Jamaica is considered a hotspot within a hotspot of biodiversity, as it has the greatest number of endemic birds and plants of any Caribbean island, and numerous unique reptiles, amphibians and insects. There are five AZE sites in Jamaica, including Hellshire Hills, which holds the last known population of the Jamaican Rock Iguana, Cyclura collei.

This AZE story was written and adapted by Dr. Stesha Pasachnik, a Conservation Biologist at the Fort Worth Zoo, who helps to conserve the Jamaican Rock Iguana.

It is thought the Jamaican Rock Iguana once thrived within much of the island’s southern dry forest habitat; however, they were considered extinct by the 1940s, due to habitat conversion and the introduction of the Indian mongoose, known to have caused the extinction of at least two other lizards on Jamaica.

New efforts to understand the success of the headstart reintroductions focus on radio tracking, demonstrating more arboreal behavior than previously thought. Photo by Joey Markx.

The 1970s brought a ray of hope for the species, when JD Woodley was conducting an assessment in the Hellshire Hills and a pig hunter showed him a dead iguana. Woodley shared this information but unfortunately little action was taken. Two decades later, when the idea of biodiversity conservation was revolutionizing the field of ecology, a second discovery was made that would change the course for this species.

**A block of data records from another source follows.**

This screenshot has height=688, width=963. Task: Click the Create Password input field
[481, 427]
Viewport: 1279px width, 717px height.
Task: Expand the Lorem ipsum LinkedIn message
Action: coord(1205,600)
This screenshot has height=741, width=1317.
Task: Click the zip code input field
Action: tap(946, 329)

A pig hunter, Edwin Duffus, encountered an iguana in the Hellshire Hills, when his dog returned with it. Duffus brought it to the Hope Zoo in Kingston, Jamaica, and they contacted local herpetologist, Peter Vogel. This time the community was ready and quickly mobilized an international strategy to save the species. The Jamaica Iguana Research and Conservation Group (now the Jamaican Iguana Recovery Group [JIRG]) was created as a collaborative effort, between many local and international organizations, to establish a stable population of iguanas within Hellshire Hills and investigate sites for reintroduction.

Master’s student Joey Markx and field ranger Jason Smith radio tracking newly released headstart iguanas to monitor behavior and adaptation to the new environment. Photo by Stesha Pasachnik.

For nearly 30 years, the JIRG has worked to build a stable population in the Hellshire Hills through intensive surveys, invasive-species control, and a head-start and release program at the Hope Zoo. This perseverance has resulted in a dramatic increase in the population. To date, nearly 400 headstarted iguanas have been released back into Hellshire Hills.

AZE Partners profile: The Hope Zoo in Kingston, Jamaica and the International Iguana Foundation, together with the Jamaican government, have worked to protect and restore the Jamaican Iguana population.

In 2013, the National Environmental Planning Agency (NEPA) formally took on oversight of the project, making it one of their only species-focused conservation projects. In 2016, long-time JIRG members the Fort Worth Zoo and the International Iguana Foundation hired Dr. Stesha Pasachnik to work closely with NEPA to update and revitalize the program. Also in 2016, the Jamaican government included the protection of the iguana in its National Biodiversity Strategy and Action Plan (NBSAP), detailing the protection of the Hellshire Hills AZE site and the efforts taken to protect the iguana. This plan also highlighted conservation initiatives for the iguana as a model to be used to conserve other highly-threatened species at AZE sites in Jamaica.

Nesting season was a great success this year, with record numbers of nesting females. Photo by Joey Markx.

The program is currently undergoing significant revisions and the future is brighter than ever for this Critically Endangered species. The protected area in Hellshire Hills is being expanded, new nesting sites are being developed, new invasive control techniques are being tested, and the headstart program is expanding, bringing in more hatchlings each year and closely monitoring the reintroduced individuals with radio tracking technology. For the first time ever, the program will have a second release of headstart iguanas this year, and the Goat Islands, located off the southern shore of Jamaica, are back on the table, after much debate, to be considered as a reintroduction site.